Deshalb wurde 2014/2015 im Rahmen einer empirischen Studie1 die Aufbauorganisation der Ortsverbände aus allen Diözesen in Deutschland untersucht. 133 von 221 Ortsverbänden haben sich daran beteiligt. Als Grundlage der Erhebung dienten die Organigramme der Verbände und deren Größe. Die Größe der Ortsverbände wurde dabei an der Anzahl (in "Köpfen") der hauptamtlich beschäftigten Mitarbeiter(innen) gemessen. Ehrenamtlich Tätige flossen nicht in die Untersuchung ein.
Mehrheitlich mit Vorstand oder Geschäftsführung
Zur besseren Einordnung und Vergleichbarkeit werden in der Studie die Orts-Caritasverbände (CV) in fünf Größenklassen unterteilt (s. Abb. 1 unten).
Fast ein Viertel der in der Erhebung berücksichtigten CV zählen zu den "kleinen" Organisationen, "klein-mittel" machen 18,6 Prozent aus, "mittlere" 16,5 Prozent, "mittelgroße" über elf Prozent und "große" rund 29 Prozent. Rund 60 Prozent der CV weisen damit als "mittlere" oder kleinere Verbände bis zu 600 Mitarbeitende auf. Der statistische Mittelwert aller betrachteten CV liegt bei 637,86 Mitarbeiter(inne)n.
Die Mehrheit (56,4 Prozent) der CV werden von einem Vorstand beziehungsweise einer Geschäftsführung geleitet, wobei ein mittelstarker Zusammenhang zwischen der Größenklasse und der Zahl der Vorstände/Geschäftsführungen festzustellen ist.

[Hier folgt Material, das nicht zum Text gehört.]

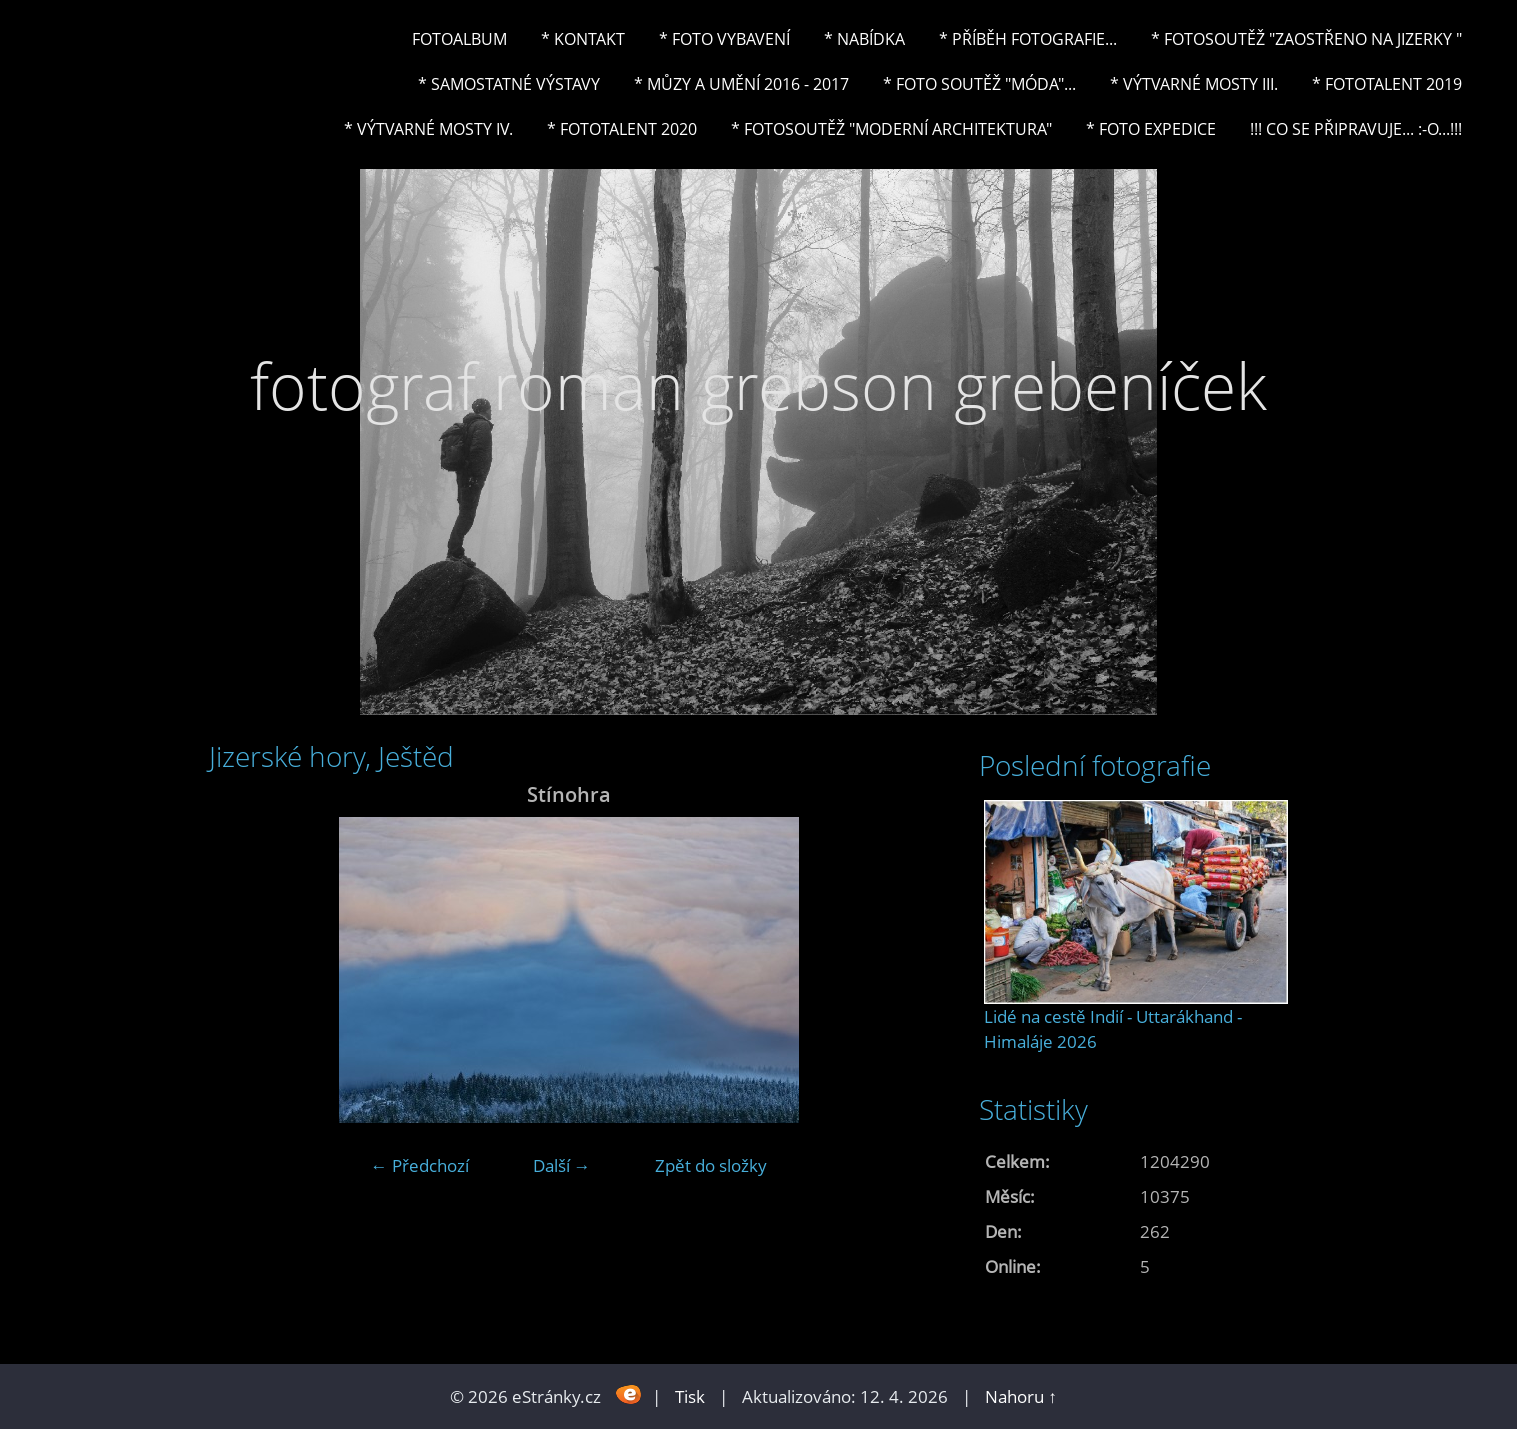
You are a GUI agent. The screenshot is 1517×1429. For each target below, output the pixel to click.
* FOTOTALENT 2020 (622, 129)
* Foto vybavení (724, 39)
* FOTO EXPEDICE (1151, 129)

Knapp 75 Prozent aller CV-Vorstände/Geschäftsführungen haben maximal neun und knapp 80 Prozent maximal zehn direkt unterstellte Organisationseinheiten, also Bereiche, die im Organigramm separat aufgeführt werden. Diese auf den ersten Blick recht hohe Leitungsspanne relativiert sich allerdings ein bisschen, da eine Reihe von Vorständen/Geschäftsführungen zugleich auch als Leitung von nachgeordneten Organisationseinheiten fungiert. Etwas mehr als zwei Dritteln der Vorstände ist mindestens eine Stabsstelle zugeordnet. Sofern die Bezeichnung der Stabsstellen deren inhaltlichen Stellenzuschnitt wiedergibt, handelt es sich in vielen Fällen jedoch nicht um "typische" Stabsfunktionen. Im Grunde sind es eher weitere Linienstellen.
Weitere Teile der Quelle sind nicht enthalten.